• **Extract to read**
################

A dispute Thursday between state transportation workers and someone from the home on Highway 72 precipitated the incident, DOT spokesman Pete Poore said.


----------



## Deuce (Sep 27, 2003)

I'm thinking those Bixby fella's shouldn't have made it out alive.....


----------



## mpd61 (Aug 7, 2002)

Some people can't handle "Emminent Domain" issues. Ya sure! Take on the State, you'll win evertime. YIKES!!!!!! Most unfortunate for those killed-in-the-line. 

Can you imagine this crap here in Massachusetts? "Yes sir/m'am we need to move back your front yard about 12 feet back to widen the roadway, but we'll cut you a check for fair market value of the land and.....BANG! BANG! BANG!
:shock:


----------



## Guest (Dec 10, 2003)

Didnt some guy pull some crap sometime ago where he was holding out in his house and the Marshals Service tried arrest him on some land tax issues, I dont remember if there was any violence involved, but I do remember some incident here in Mass like that.



Moment of silence for the fallen SC officers.


----------



## luap112 (Jan 24, 2003)

################

• **Given material**
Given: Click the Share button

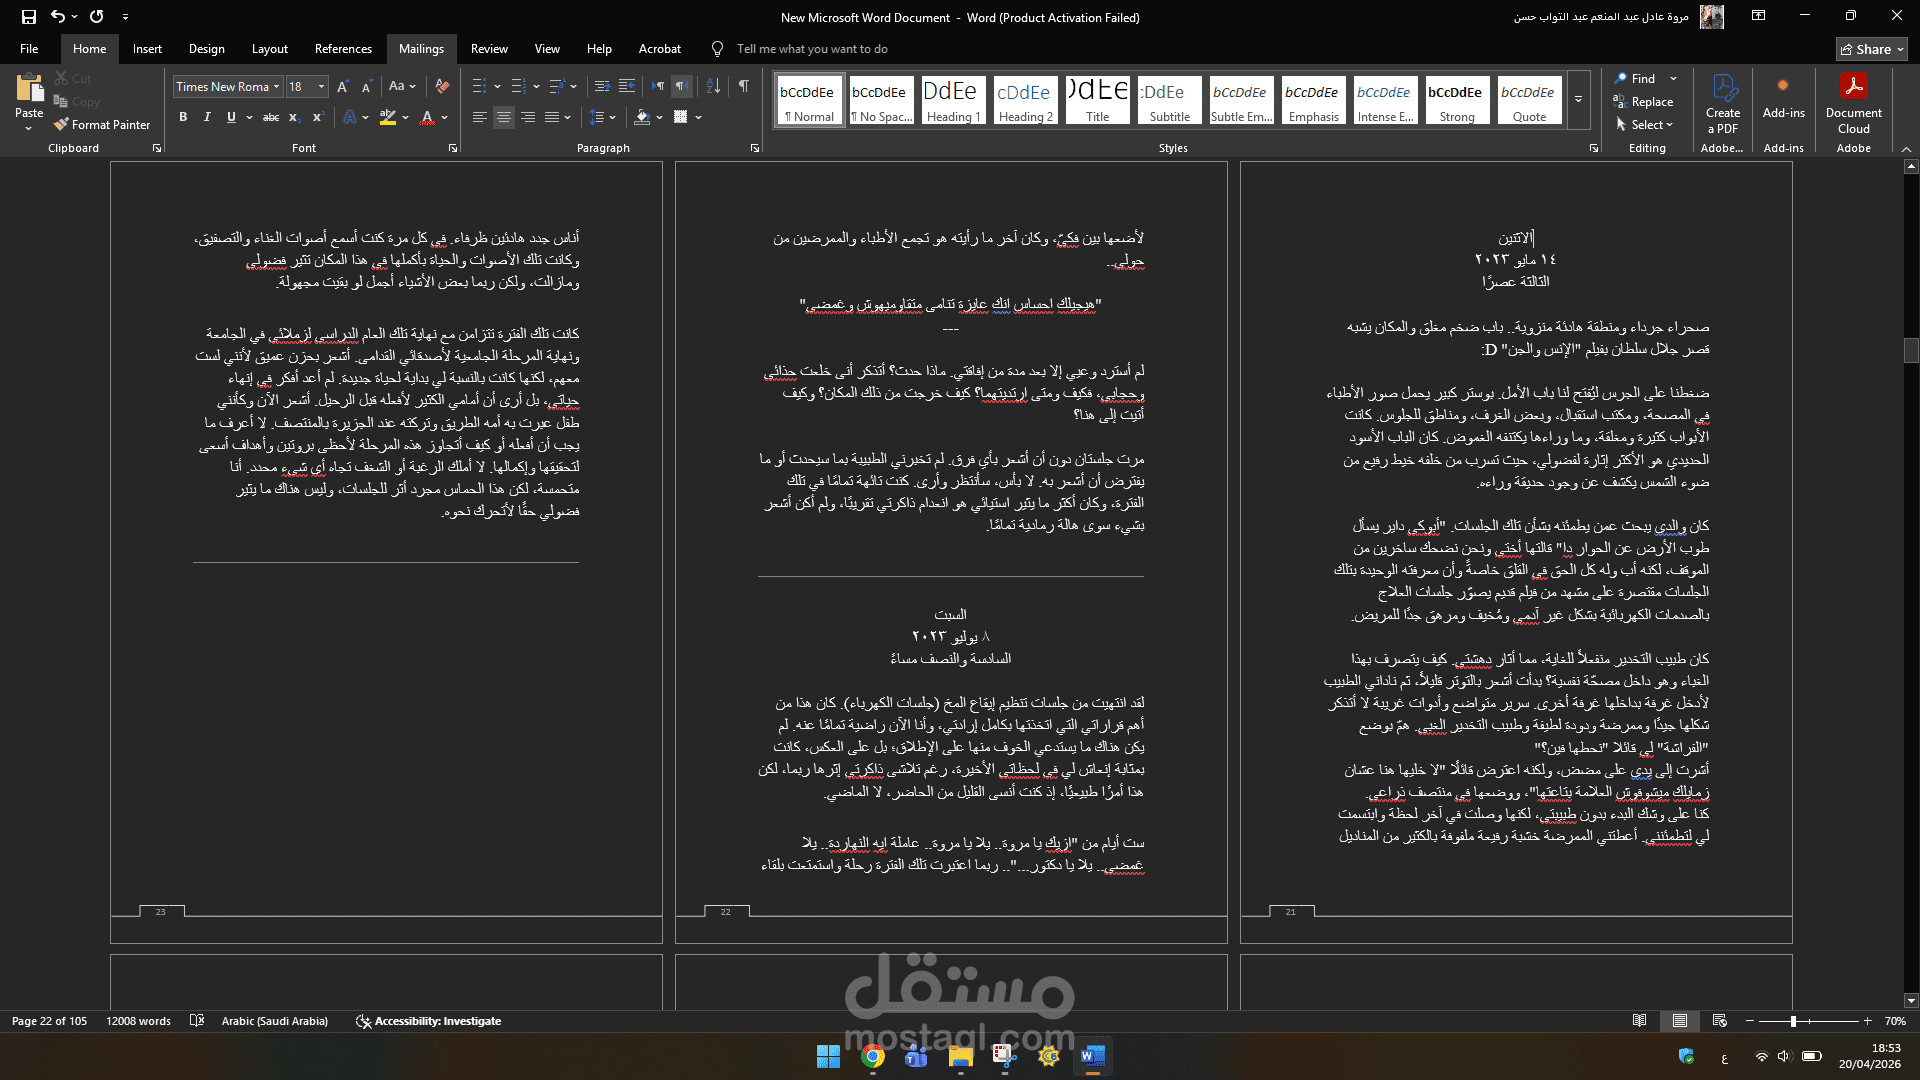Looking at the screenshot, I should point(1871,49).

################

• **Your goal**
Write the next part of the forum thread about the Highway 72 incident, picking up after its last line. The data come from a separate source and are unrelated to the forum thread.

• **Written answer**
Hunter,

I remember that Happened North of Boston. I know it ended peacfully. forgot what happened whether Gov't gave up or he ended up going to jail?


----------



## LeadDog17 (May 3, 2002)

HEY, BartPD! Wasn't that in your neighborhood? Enligten us!


----------



## PearlOnyx (Jun 28, 2002)

Yeah that was up in my neck of the woods. I think it was in Peabody. The state wanted to take some land and the guy wasn't too cooperative. It still pops up in the paper once and awhile.


----------



## csauce30 (Aug 23, 2002)

> I'm thinking those Bixby fella's shouldn't have made it out alive.....


The article mentioned suicide notes. Wouldnt it have been a shame if they attempted "suicide by cop" and succeeded??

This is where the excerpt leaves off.